**Task to carry out**
Give the lines from the one containing "Open the Pinterest icon in header" through the end of the records as a Markdown table with columns named No. and Text, skipping blank lines and leaving out the pictures.

Records for locating displayed items:
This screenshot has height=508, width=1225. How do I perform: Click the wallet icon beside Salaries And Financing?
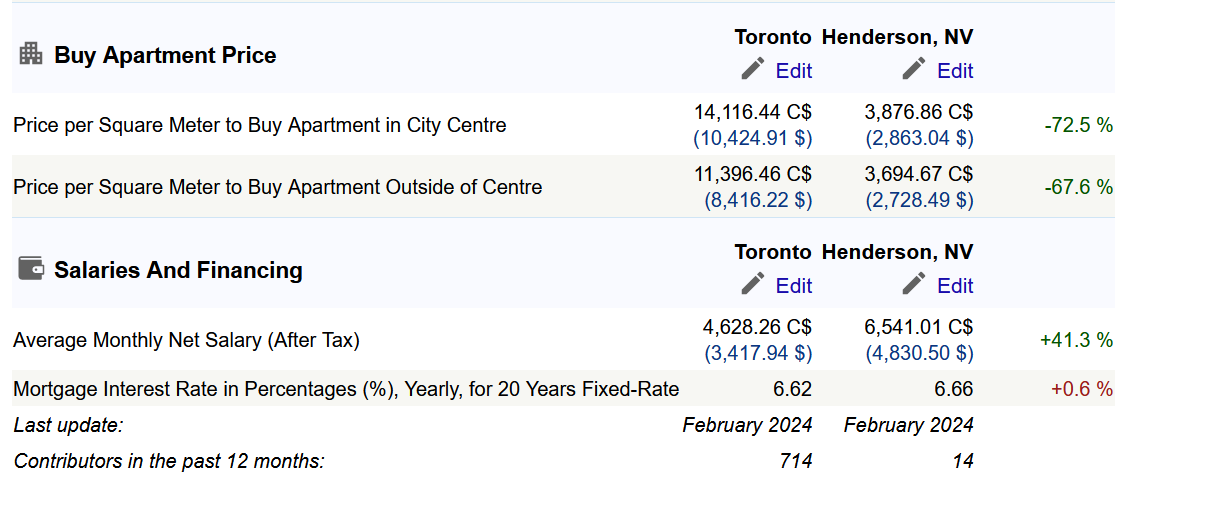[31, 268]
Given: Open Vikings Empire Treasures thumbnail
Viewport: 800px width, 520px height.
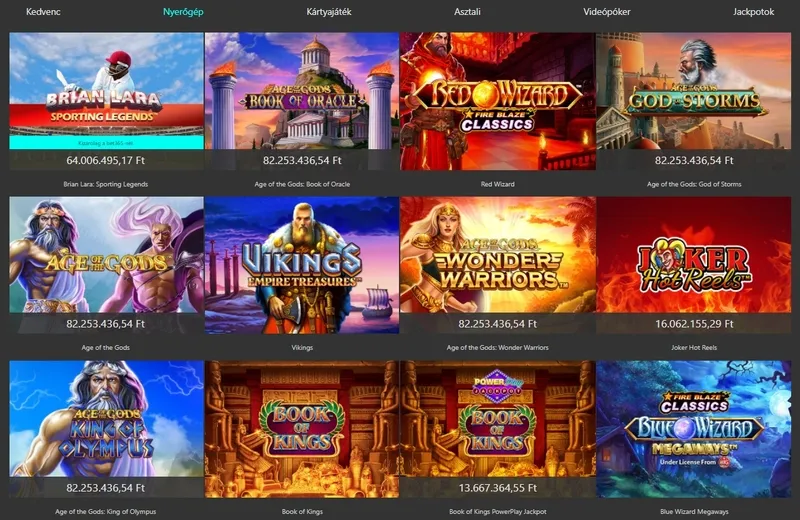Looking at the screenshot, I should coord(302,265).
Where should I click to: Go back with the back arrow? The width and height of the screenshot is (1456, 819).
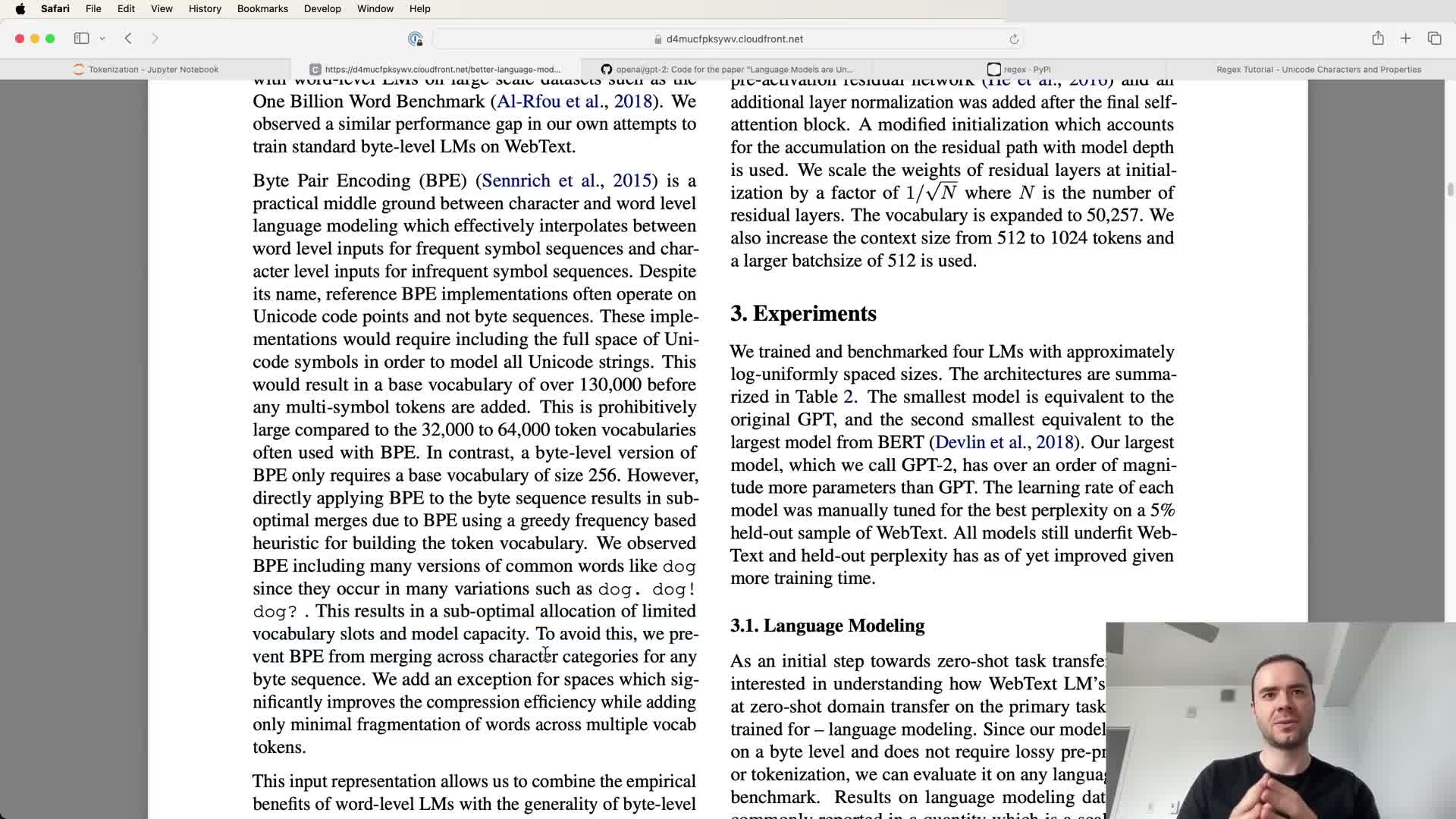click(128, 39)
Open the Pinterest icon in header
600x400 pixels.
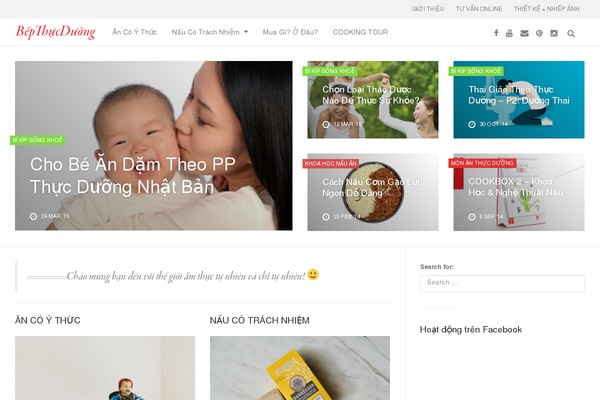539,33
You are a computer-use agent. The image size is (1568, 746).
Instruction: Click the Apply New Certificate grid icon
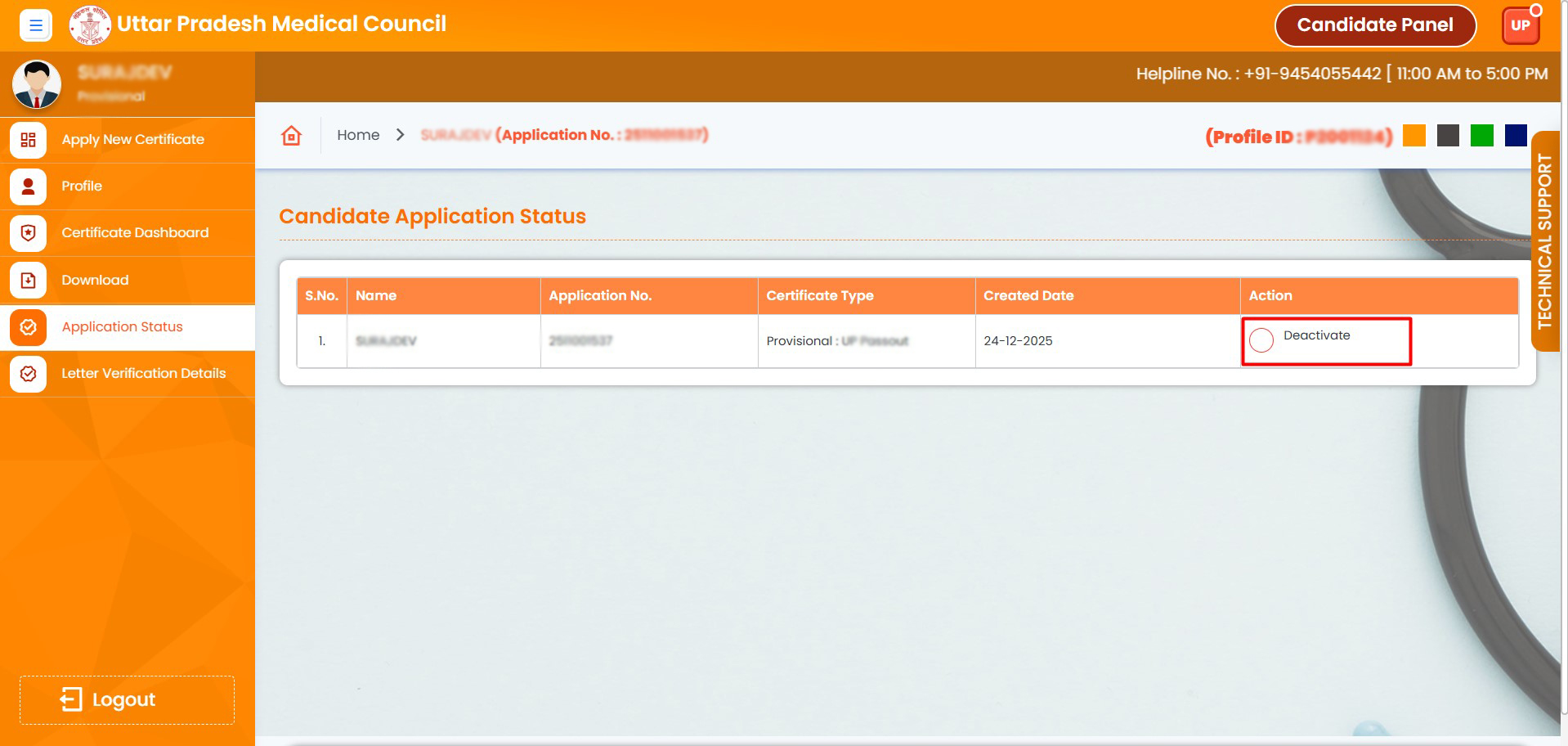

**The reply**
| No. | Text |
|---|---|
| 1 | Open the Pinterest icon in header |
| 2 | 600x400 pixels. |
| 3 | 539,33 |
| 4 | You are a computer-use agent. The image size is (1568, 746). |
| 5 | Instruction: Click the Apply New Certificate grid icon |